Source data below:

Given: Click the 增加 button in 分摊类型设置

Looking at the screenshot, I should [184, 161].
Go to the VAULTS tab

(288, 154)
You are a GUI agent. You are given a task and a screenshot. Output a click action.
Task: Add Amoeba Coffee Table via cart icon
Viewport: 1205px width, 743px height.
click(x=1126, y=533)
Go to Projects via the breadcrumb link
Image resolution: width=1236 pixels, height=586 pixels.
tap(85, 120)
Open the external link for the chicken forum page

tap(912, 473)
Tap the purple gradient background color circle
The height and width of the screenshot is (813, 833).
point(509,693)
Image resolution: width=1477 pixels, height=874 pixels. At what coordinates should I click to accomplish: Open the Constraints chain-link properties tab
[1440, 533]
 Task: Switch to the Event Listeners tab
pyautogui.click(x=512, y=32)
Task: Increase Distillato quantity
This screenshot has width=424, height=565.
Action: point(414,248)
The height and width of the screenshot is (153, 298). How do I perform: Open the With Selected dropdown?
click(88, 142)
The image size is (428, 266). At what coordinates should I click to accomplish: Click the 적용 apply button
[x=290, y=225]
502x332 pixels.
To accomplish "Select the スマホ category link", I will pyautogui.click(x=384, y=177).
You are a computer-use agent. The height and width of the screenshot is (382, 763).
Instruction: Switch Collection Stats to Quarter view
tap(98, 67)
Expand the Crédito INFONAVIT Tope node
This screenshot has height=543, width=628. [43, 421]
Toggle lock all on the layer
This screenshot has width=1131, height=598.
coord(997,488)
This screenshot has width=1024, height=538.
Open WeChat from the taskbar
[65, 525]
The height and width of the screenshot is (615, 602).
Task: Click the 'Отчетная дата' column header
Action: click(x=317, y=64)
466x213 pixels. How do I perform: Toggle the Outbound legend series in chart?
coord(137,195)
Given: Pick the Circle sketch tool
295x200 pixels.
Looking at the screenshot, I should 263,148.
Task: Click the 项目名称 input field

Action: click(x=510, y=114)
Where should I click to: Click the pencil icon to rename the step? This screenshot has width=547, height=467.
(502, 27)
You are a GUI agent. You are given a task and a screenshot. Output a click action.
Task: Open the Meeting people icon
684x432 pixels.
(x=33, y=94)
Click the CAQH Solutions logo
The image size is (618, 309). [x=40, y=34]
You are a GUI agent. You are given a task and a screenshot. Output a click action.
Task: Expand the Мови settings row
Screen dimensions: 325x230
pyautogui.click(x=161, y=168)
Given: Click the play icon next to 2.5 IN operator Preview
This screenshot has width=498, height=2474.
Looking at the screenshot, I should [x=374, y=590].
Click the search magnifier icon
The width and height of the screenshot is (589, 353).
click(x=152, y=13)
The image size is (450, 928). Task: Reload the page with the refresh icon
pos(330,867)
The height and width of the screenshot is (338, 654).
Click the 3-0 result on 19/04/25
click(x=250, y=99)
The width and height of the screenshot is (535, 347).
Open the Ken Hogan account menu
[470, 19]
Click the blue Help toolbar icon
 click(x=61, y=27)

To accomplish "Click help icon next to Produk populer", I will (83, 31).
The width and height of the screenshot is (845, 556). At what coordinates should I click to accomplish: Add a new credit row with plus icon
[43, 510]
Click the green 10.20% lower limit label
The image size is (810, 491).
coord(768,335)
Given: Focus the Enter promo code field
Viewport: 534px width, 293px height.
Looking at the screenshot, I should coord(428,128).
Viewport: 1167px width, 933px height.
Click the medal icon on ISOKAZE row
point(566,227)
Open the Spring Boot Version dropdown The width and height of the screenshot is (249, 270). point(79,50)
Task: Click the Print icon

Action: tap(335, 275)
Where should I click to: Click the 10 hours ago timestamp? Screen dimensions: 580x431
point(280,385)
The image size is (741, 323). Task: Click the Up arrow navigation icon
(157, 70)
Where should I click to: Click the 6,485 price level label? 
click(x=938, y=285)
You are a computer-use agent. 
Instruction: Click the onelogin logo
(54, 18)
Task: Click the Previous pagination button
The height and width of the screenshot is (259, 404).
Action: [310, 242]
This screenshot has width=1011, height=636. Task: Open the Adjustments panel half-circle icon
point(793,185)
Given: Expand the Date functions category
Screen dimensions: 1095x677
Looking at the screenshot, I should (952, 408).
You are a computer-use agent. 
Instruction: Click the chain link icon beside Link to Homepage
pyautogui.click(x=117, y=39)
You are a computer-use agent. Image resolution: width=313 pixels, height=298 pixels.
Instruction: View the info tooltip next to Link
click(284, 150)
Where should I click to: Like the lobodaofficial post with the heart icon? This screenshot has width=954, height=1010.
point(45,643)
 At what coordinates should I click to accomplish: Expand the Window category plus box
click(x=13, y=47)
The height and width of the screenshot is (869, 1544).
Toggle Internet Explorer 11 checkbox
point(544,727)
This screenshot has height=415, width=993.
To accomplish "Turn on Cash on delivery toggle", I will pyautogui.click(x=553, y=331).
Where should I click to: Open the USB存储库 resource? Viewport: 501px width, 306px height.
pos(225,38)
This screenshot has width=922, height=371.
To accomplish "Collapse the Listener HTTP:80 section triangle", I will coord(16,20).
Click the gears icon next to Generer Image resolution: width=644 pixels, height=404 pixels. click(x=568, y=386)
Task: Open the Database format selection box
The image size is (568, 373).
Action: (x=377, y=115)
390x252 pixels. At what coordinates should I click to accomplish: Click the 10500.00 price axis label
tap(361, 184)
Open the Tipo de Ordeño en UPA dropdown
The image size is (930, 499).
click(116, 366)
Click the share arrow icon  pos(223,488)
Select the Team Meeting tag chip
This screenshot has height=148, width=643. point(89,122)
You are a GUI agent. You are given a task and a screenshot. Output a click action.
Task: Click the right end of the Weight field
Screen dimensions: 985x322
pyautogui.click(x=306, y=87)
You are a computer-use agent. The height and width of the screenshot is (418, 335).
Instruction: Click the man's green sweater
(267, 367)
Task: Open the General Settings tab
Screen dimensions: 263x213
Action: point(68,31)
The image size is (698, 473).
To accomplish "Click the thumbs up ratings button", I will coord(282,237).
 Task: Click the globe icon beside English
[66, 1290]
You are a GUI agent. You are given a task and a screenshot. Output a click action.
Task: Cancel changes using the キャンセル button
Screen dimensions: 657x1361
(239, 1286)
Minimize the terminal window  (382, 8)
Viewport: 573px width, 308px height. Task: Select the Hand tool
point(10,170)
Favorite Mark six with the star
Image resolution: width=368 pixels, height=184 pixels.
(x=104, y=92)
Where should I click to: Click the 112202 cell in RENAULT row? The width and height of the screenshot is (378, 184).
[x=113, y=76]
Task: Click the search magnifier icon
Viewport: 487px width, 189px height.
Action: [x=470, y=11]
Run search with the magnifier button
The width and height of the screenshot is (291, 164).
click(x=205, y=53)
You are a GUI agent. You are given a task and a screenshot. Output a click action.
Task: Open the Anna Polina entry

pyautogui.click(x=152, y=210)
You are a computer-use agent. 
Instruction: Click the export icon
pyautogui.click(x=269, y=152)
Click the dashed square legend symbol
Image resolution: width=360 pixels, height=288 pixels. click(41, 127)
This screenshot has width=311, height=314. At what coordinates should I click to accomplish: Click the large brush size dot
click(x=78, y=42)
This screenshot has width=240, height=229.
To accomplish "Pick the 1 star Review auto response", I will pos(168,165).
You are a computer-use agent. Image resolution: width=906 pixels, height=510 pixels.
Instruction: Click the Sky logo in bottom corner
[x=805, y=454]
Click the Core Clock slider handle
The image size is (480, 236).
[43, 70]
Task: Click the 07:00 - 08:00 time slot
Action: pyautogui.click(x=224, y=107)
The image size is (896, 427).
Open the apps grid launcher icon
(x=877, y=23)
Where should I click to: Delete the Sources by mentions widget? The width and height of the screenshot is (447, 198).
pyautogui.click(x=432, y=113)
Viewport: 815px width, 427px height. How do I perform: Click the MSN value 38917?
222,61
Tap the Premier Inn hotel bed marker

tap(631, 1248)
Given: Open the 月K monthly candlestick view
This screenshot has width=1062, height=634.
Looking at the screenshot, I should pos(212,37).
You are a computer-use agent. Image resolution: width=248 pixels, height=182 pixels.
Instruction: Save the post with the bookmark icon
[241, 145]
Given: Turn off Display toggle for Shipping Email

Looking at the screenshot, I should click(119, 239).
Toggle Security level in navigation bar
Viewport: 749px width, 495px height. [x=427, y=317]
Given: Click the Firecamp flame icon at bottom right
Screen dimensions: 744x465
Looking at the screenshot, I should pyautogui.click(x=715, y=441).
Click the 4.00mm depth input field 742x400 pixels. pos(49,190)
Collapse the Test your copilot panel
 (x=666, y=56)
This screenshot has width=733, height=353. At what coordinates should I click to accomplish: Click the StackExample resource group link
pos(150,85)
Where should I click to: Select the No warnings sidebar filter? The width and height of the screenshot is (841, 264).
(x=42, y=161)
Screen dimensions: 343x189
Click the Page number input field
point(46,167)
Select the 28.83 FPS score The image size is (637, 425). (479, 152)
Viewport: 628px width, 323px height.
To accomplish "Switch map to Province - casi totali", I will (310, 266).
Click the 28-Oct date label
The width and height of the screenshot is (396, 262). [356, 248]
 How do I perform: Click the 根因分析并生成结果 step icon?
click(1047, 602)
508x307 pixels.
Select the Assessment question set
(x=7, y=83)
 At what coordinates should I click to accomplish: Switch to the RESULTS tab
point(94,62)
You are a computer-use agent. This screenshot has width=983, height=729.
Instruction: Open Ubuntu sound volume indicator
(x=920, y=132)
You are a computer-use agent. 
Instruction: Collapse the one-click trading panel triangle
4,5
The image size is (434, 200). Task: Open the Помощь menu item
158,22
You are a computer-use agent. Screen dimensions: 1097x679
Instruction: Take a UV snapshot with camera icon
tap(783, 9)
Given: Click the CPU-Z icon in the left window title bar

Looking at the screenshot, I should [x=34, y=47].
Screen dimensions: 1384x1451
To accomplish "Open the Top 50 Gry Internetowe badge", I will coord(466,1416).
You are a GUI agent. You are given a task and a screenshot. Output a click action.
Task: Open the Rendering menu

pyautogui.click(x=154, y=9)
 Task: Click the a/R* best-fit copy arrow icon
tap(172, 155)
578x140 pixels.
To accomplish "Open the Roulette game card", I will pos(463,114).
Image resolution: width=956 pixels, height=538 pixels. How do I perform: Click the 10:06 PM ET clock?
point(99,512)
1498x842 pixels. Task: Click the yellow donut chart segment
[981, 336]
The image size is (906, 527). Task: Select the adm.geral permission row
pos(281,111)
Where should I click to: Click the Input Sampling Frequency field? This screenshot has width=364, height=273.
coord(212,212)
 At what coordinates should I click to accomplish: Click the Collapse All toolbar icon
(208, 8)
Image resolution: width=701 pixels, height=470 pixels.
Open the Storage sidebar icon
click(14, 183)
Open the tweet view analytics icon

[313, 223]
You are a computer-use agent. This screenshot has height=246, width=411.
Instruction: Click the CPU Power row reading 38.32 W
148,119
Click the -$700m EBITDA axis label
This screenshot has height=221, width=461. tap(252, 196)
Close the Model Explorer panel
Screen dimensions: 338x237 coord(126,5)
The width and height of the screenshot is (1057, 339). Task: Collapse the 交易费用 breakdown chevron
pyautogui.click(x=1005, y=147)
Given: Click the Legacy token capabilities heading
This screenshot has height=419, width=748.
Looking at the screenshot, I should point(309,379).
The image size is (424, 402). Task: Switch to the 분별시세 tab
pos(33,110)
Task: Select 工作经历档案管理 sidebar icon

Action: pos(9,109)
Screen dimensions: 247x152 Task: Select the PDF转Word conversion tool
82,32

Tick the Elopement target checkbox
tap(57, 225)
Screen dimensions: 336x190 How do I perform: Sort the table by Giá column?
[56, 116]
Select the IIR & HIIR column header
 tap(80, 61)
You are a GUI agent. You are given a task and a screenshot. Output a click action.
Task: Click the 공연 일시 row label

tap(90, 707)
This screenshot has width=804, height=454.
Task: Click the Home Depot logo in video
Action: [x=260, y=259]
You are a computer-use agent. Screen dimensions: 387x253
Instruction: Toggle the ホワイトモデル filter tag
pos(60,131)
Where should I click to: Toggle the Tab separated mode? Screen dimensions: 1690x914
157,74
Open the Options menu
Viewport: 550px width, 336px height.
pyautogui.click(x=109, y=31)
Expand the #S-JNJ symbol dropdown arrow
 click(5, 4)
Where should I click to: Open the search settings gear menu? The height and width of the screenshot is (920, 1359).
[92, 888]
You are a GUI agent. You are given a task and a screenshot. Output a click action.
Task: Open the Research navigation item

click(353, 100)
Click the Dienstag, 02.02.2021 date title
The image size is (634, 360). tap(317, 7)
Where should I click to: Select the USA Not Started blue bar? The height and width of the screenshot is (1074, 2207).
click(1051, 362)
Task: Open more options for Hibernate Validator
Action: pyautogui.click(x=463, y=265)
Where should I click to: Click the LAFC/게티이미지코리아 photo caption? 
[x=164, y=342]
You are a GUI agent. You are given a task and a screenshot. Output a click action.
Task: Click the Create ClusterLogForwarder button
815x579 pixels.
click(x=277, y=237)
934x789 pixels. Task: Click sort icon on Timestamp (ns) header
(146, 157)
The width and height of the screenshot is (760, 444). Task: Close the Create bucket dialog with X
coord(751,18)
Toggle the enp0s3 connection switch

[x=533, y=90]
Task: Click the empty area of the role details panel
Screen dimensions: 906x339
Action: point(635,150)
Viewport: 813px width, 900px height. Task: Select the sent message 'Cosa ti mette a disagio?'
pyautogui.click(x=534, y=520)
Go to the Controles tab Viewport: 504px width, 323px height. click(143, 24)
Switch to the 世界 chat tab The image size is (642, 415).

End of Source data.

**Directions:**
Only a number is expected here: how many lines of the records above contain "right".

**Output of the exercise:**
2